## [Problem]
Every line in the entries where "label" is found should be copied.
=== Source data ===
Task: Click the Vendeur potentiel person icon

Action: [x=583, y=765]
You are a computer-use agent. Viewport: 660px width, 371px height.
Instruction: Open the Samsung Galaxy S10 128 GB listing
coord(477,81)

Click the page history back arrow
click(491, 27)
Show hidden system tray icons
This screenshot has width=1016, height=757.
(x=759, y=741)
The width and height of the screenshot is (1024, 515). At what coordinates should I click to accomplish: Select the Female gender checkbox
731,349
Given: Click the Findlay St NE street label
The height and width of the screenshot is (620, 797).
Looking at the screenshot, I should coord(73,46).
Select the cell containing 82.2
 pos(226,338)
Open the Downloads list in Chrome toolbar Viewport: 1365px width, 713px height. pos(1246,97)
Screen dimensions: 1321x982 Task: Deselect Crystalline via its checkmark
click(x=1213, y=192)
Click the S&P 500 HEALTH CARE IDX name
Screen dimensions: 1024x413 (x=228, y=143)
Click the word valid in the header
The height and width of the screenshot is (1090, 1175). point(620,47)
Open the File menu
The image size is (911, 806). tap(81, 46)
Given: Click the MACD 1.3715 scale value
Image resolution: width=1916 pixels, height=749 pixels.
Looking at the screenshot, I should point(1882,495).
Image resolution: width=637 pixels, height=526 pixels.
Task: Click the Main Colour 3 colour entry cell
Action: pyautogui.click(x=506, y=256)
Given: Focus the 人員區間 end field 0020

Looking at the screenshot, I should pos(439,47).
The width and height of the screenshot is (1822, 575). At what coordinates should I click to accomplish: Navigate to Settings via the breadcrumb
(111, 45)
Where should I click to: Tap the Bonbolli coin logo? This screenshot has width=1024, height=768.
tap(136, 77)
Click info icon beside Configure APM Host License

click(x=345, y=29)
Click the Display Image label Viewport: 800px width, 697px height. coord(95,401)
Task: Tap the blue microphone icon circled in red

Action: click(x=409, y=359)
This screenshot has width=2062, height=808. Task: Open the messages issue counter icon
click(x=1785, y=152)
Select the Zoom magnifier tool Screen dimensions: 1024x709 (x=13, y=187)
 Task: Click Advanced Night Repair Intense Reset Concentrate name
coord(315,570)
===
## [Task output]
Given: Click the Findlay St NE street label
Click the Display Image label Viewport: 800px width, 697px height. coord(95,401)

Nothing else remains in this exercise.